Who Owns Your Digital Waste

Who Owns Your Digital Waste By Dr Riaan Steenberg Every digital action leaves residue. Searches, clicks, unsubscribes, locations, abandoned forms, old…

Discarded data streams sorted into value, risk, and accountability zones.

By Dr Riaan Steenberg

Every digital action leaves residue. Searches, clicks, unsubscribes, locations, abandoned forms, old profiles, device identifiers, and behavioural traces become part of a shadow economy of information.

Waste Is the Wrong Word

We call it waste because it feels incidental. The user has moved on. The transaction is finished. The account is closed. But the residue may remain valuable to someone else.

Digital waste can reveal intention, habit, vulnerability, preference, and timing. That makes it commercially and socially significant.

Ownership Is Blurred

The person created the trace, the platform captured it, the vendor processed it, and third parties may infer new value from it. Ownership becomes difficult because the data is relational.
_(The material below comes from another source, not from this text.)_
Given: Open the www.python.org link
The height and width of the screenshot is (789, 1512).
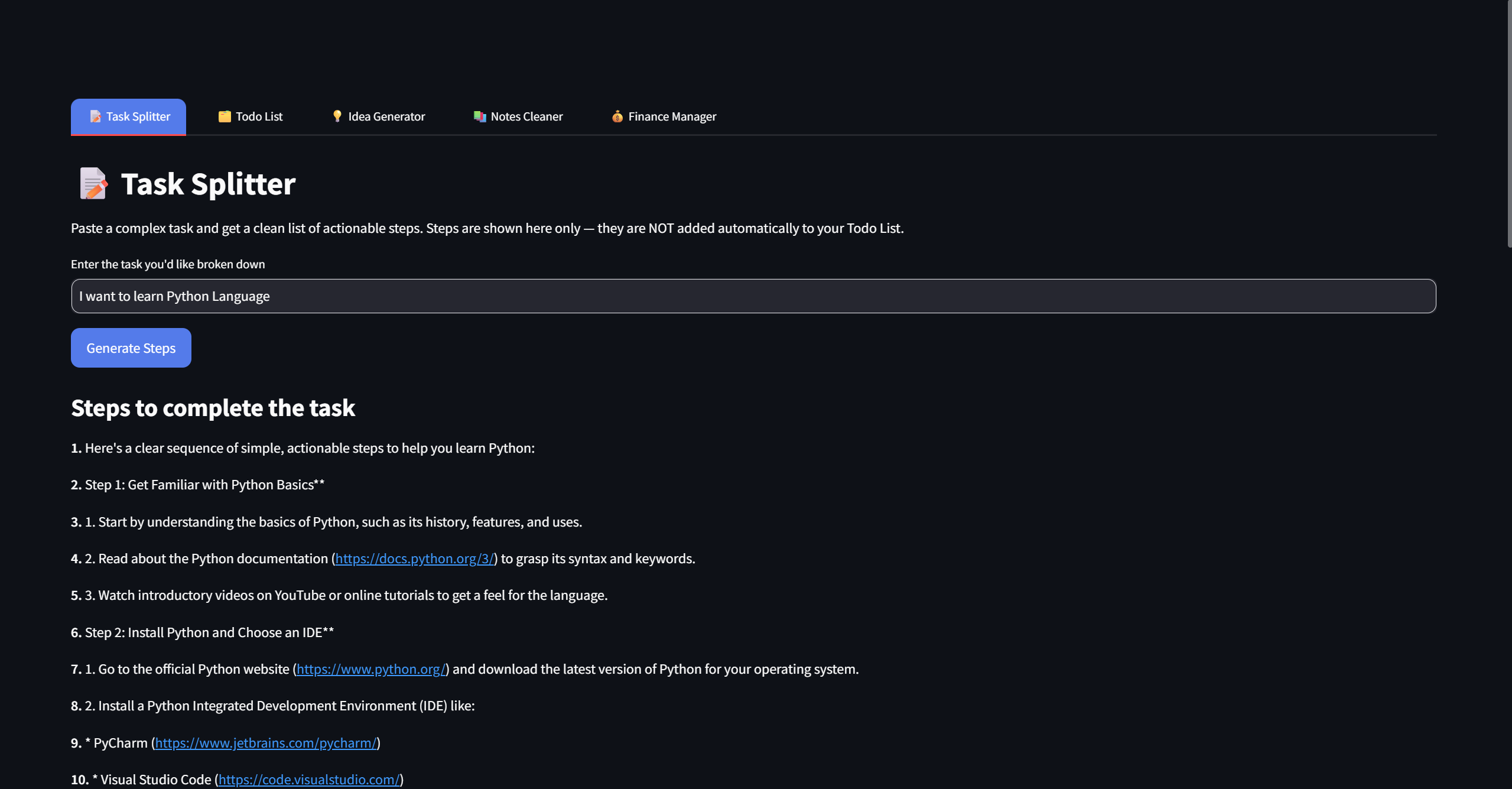Looking at the screenshot, I should [370, 669].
This is why consent forms alone are not enough. People rarely understand the future uses of the residue they leave behind.

A Better Standard

The better standard is stewardship. Organisations should treat digital residue as something requiring care, minimisation, expiry, transparency, and accountability.

If a company benefits from people's traces, it should also carry duties toward those people.

The question 'who owns your digital waste?' is really a question about power. In a digital society, invisible residue must not become an ungoverned asset class.